▶ _ACTION ITEM_
Repeat the entries exactly. Leave nothing out.

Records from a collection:
***

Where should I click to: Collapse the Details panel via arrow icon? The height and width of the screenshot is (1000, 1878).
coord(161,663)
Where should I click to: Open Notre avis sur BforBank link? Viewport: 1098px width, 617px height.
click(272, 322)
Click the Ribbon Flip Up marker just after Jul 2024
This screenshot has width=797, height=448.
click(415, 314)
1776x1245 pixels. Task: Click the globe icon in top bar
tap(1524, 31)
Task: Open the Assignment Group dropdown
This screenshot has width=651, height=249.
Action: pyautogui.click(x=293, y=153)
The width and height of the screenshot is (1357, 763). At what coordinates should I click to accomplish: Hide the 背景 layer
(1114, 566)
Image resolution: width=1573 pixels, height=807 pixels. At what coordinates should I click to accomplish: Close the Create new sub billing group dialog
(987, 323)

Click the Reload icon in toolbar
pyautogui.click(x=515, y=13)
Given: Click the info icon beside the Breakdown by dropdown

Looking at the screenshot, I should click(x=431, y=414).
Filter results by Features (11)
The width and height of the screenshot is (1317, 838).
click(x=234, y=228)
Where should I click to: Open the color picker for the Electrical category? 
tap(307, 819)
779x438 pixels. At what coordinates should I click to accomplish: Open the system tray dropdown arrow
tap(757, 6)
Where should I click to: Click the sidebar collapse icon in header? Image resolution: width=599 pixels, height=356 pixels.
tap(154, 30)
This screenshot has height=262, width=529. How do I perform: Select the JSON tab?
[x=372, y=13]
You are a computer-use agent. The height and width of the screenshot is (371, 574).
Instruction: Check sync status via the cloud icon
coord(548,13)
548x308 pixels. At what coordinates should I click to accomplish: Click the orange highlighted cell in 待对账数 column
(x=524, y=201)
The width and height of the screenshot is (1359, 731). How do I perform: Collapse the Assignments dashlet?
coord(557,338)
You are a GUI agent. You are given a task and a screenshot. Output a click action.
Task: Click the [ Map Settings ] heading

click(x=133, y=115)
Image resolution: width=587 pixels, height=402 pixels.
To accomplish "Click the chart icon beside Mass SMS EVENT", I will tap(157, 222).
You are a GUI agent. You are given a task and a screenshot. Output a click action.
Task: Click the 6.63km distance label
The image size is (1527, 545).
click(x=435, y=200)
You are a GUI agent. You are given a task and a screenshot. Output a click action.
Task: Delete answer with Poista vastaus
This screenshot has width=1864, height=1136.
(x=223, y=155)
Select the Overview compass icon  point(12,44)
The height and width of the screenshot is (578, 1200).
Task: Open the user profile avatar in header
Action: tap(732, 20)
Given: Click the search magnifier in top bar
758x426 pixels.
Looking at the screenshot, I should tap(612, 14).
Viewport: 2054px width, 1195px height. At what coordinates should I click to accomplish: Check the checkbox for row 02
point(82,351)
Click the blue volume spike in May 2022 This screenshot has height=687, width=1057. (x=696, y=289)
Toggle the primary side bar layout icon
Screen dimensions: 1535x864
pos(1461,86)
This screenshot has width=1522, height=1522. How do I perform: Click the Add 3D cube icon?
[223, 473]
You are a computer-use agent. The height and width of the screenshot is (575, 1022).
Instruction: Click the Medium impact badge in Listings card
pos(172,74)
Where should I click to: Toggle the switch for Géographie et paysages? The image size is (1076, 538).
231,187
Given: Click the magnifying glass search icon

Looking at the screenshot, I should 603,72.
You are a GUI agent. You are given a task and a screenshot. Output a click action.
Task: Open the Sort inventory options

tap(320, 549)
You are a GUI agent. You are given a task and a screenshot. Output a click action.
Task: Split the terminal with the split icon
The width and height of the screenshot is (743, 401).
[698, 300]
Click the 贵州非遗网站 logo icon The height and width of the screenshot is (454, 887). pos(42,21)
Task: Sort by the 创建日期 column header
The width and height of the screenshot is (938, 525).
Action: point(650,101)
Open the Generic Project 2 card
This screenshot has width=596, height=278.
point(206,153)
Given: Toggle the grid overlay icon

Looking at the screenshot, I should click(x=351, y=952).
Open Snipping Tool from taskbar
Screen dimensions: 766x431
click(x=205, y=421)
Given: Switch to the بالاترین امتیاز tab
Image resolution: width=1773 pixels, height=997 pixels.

***

▶ _ANSWER BELOW_
Where should I click to: Collapse the Details panel via arrow icon? The height and width of the screenshot is (1000, 1878).
coord(161,663)
Where should I click to: Open Notre avis sur BforBank link? Viewport: 1098px width, 617px height.
click(272, 322)
Click the Ribbon Flip Up marker just after Jul 2024
This screenshot has width=797, height=448.
click(415, 314)
1776x1245 pixels. Task: Click the globe icon in top bar
tap(1524, 31)
Task: Open the Assignment Group dropdown
This screenshot has width=651, height=249.
Action: pyautogui.click(x=293, y=153)
The width and height of the screenshot is (1357, 763). At what coordinates should I click to accomplish: Hide the 背景 layer
(1114, 566)
Image resolution: width=1573 pixels, height=807 pixels. At what coordinates should I click to accomplish: Close the Create new sub billing group dialog
(987, 323)

Click the Reload icon in toolbar
pyautogui.click(x=515, y=13)
Given: Click the info icon beside the Breakdown by dropdown

Looking at the screenshot, I should click(x=431, y=414).
Filter results by Features (11)
The width and height of the screenshot is (1317, 838).
click(x=234, y=228)
Where should I click to: Open the color picker for the Electrical category? 
tap(307, 819)
779x438 pixels. At what coordinates should I click to accomplish: Open the system tray dropdown arrow
tap(757, 6)
Where should I click to: Click the sidebar collapse icon in header? Image resolution: width=599 pixels, height=356 pixels.
tap(154, 30)
This screenshot has height=262, width=529. How do I perform: Select the JSON tab?
[x=372, y=13]
You are a computer-use agent. The height and width of the screenshot is (371, 574).
Instruction: Check sync status via the cloud icon
coord(548,13)
548x308 pixels. At what coordinates should I click to accomplish: Click the orange highlighted cell in 待对账数 column
(x=524, y=201)
The width and height of the screenshot is (1359, 731). How do I perform: Collapse the Assignments dashlet?
coord(557,338)
You are a GUI agent. You are given a task and a screenshot. Output a click action.
Task: Click the [ Map Settings ] heading

click(x=133, y=115)
Image resolution: width=587 pixels, height=402 pixels.
To accomplish "Click the chart icon beside Mass SMS EVENT", I will tap(157, 222).
You are a GUI agent. You are given a task and a screenshot. Output a click action.
Task: Click the 6.63km distance label
The image size is (1527, 545).
click(x=435, y=200)
You are a GUI agent. You are given a task and a screenshot. Output a click action.
Task: Delete answer with Poista vastaus
This screenshot has width=1864, height=1136.
(x=223, y=155)
Select the Overview compass icon  point(12,44)
The height and width of the screenshot is (578, 1200).
Task: Open the user profile avatar in header
Action: tap(732, 20)
Given: Click the search magnifier in top bar
758x426 pixels.
Looking at the screenshot, I should tap(612, 14).
Viewport: 2054px width, 1195px height. At what coordinates should I click to accomplish: Check the checkbox for row 02
point(82,351)
Click the blue volume spike in May 2022 This screenshot has height=687, width=1057. (x=696, y=289)
Toggle the primary side bar layout icon
Screen dimensions: 1535x864
pos(1461,86)
This screenshot has width=1522, height=1522. How do I perform: Click the Add 3D cube icon?
[223, 473]
You are a computer-use agent. The height and width of the screenshot is (575, 1022).
Instruction: Click the Medium impact badge in Listings card
pos(172,74)
Where should I click to: Toggle the switch for Géographie et paysages? The image size is (1076, 538).
231,187
Given: Click the magnifying glass search icon

Looking at the screenshot, I should 603,72.
You are a GUI agent. You are given a task and a screenshot. Output a click action.
Task: Open the Sort inventory options

tap(320, 549)
You are a GUI agent. You are given a task and a screenshot. Output a click action.
Task: Split the terminal with the split icon
The width and height of the screenshot is (743, 401).
[698, 300]
Click the 贵州非遗网站 logo icon The height and width of the screenshot is (454, 887). pos(42,21)
Task: Sort by the 创建日期 column header
The width and height of the screenshot is (938, 525).
Action: point(650,101)
Open the Generic Project 2 card
This screenshot has width=596, height=278.
point(206,153)
Given: Toggle the grid overlay icon

Looking at the screenshot, I should click(x=351, y=952).
Open Snipping Tool from taskbar
Screen dimensions: 766x431
click(x=205, y=421)
Given: Switch to the بالاترین امتیاز tab
Image resolution: width=1773 pixels, height=997 pixels.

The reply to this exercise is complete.